Atualmente existe em Patos, mais alguma torrefação de café?
Não. Quando houve o incentivo do IBC, criaram-se outras, que não sobreviveram.
Você tem dados referentes ao consumo do Café Cristal, na região?
Em Paracatu e Unaí mais de 50%. Em Presidente Olegário, 80%.
Como você vê a industrialização para Patos?
Acho muito difícil. Hoje uma grande indústria numa cidade pequena, longe dos grandes centros consumidores é muito difícil. Talvez pudessemos aproveitar alguns subprodutos de nossa produção agro-pecuária, mas não é nada fácil. Patos já foi grande produtor e exportador de móveis. Hoje a madeira que está sendo usada aqui, vem de Rondônia e do Pará. Agora, fala-se muito em indústria aqui, como se isto fôsse da competência do Prefeito e quem fala nisto se esquece de que há necessidade de se formarem grupos para isto.
Como você vê Patos, neste início de uma nova Administração Municipal?

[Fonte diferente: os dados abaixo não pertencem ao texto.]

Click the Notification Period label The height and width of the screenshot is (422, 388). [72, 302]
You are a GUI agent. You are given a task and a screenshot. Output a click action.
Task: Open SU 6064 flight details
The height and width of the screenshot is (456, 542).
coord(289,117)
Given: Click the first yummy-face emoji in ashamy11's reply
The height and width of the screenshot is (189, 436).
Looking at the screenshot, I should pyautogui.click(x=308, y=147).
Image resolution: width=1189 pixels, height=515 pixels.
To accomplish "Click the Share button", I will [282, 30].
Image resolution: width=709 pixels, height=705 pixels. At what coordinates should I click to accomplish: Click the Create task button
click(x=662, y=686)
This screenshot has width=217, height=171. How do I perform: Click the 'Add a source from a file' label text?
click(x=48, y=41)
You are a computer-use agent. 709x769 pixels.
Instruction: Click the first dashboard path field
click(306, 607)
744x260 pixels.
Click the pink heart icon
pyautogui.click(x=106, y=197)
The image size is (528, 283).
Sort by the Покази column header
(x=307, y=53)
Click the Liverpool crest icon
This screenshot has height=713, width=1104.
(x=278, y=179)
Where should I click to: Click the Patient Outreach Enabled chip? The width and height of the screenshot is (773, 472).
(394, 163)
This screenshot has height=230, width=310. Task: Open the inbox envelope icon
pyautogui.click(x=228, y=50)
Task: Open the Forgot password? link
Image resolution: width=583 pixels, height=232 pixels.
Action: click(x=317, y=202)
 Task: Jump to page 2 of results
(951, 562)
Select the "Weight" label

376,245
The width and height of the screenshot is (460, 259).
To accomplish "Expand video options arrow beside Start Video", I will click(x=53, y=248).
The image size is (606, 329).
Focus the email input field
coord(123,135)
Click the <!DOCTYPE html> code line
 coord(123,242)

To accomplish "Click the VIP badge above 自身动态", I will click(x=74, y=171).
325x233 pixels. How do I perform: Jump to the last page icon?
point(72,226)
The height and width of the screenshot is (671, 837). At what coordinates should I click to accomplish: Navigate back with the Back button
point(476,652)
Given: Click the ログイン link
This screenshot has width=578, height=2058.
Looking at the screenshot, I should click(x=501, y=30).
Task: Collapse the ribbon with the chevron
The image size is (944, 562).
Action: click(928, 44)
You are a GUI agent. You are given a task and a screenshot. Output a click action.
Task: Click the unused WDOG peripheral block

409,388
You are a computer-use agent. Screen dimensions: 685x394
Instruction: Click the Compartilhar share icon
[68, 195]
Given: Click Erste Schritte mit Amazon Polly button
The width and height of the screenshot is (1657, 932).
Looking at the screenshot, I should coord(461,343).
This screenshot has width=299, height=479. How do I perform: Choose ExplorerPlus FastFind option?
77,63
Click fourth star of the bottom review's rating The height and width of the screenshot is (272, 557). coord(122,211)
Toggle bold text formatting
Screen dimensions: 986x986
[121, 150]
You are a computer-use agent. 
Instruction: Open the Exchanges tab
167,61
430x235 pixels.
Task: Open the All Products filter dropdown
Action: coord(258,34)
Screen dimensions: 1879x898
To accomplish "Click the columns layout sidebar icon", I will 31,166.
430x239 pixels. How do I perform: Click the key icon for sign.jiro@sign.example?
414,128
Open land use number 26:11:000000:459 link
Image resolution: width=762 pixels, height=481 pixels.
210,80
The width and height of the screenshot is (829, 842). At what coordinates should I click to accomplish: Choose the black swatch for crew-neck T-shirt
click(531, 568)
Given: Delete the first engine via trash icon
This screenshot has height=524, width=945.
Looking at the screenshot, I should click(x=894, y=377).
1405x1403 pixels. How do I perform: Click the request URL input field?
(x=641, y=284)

O “seu” Arlindo é um cidadão fabuloso, cem por cento. Competente, esforçado, mas coitado não pode fazer nada, pois não tem dinheiro. Já ouvi dizer que a Prefeitura tem grande excesso de empregados e se ele for colocá-los na rua, ele vai sacrificar inúmeras pessoas. Acho que a situação da Prefeitura é quase insustentável. O Prefeito terá que no mínimo, aumentar muito o imposto urbano, para conseguir alguma coisa. Ele terá que fazer um recapeamento total do asfalto e cobrar do povo, para melhorar o aspecto da cidade, porque asfalto não é coisa para durar a vida inteira e quem quiser ter asfalto bom, tem que pagar. Esta é uma realidade à qual não podemos fugir. Outro dia, eu brinquei com ele e disse: “Você ‘perdeu’ a política, agora aguente”. Porque entendo que quem foi eleito perdeu.
Você têm alguma coisa mais a dizer?
Eu tenho só que agradecer demais esta atenção de vocês, que é conseqüência da nossa amizade de muitos anos, desde o tempo de seu pai, que foi um de meus grandes amigos.
Finalmente, no dia 3 de maio, quando o Café Cristal completa 30 anos sob sua direção, você pretende fazer alguma coisa?
Nós vamos torrar café, né?
* Fonte e fotos: Entrevista de Dirceu Deocleciano Pacheco e João Marcos Pacheco publicada na coluna “Os Que Fazem Nossa Terra” da edição n.º 66 da revista A Debulha de 31 de março de 1983, do arquivo do Laboratório de História do Unipam.
* 1: Apesar desta opinião radicalmente contrária, Artur Gonçalves da Silveira recebeu o título de Cidadão Patense no ano de 1995, por indicação do Vereador Hilário Andrade de Oliveira.